The father testified and largely corroborated the events that occurred. However, he denied touching the older child with the stick or his fist, but instead testified that he made physical contact with her because he was trying to prevent the light from her cell phone from being in his eyes, at which time he lost his balance and fell with her. The father also testified that, after a visiting nurse informed him that the nephew was on his way to the father's home, the father told the nurse to wait outside because it "[was] not [going to] be pleasant." According to the father, when he called the police prior to the nephew arriving at his house, he told them that there was going to be trouble because the nephew was coming to his home.

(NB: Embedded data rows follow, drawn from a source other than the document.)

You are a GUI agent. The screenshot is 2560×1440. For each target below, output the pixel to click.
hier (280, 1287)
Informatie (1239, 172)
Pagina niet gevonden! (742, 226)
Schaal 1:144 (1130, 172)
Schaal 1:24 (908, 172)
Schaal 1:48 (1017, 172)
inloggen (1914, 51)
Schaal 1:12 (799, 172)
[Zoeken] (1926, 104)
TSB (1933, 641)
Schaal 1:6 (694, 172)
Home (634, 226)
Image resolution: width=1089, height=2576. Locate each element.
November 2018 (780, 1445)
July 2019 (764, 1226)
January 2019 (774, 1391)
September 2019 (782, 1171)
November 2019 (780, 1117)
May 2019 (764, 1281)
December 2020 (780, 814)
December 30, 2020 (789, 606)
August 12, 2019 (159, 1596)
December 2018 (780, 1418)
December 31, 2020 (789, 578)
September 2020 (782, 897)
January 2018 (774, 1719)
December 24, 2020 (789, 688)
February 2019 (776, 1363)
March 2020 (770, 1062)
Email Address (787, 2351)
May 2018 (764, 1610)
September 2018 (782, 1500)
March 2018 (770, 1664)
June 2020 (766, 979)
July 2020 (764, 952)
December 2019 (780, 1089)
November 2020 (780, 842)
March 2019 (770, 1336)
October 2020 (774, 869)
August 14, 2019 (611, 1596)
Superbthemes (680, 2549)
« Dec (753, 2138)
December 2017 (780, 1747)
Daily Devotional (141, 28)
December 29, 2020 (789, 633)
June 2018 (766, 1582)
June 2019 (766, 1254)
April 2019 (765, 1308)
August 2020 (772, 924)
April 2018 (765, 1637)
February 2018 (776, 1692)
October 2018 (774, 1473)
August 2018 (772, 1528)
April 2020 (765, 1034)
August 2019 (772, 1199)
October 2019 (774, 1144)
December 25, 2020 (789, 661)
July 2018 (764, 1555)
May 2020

The father also stated that he deliberately retrieved his walking stick when the mother arrived home with the nephew and the older child and that he followed them into the basement yelling. Significantly, the father indicated that he held the walking stick in a way to initiate confrontation. Notably, the father testified that the nephew did not do anything to engage in a physical altercation with the father, rather he "[stood] there like [a] weak fellow." Deferring to Family Court's credibility determinations in favor of the mother and the nephew, and mindful that the requisite intent may be inferred from the father's conduct itself, as well as the surrounding circumstances, we agree with Family Court that the mother established, by a preponderance of the evidence, that the father committed the family offenses of harassment in the second degree and criminal mischief in the fourth degree (see Matter of Romena Q. v Edwin Q., 140 AD3d at 1233; Matter of Lynn TT. v Joseph O., 129 AD3d at 1130).

Garry, P.J., Egan Jr., Clark and Mulvey, JJ., concur.

	ORDERED that the orders are affirmed, without costs.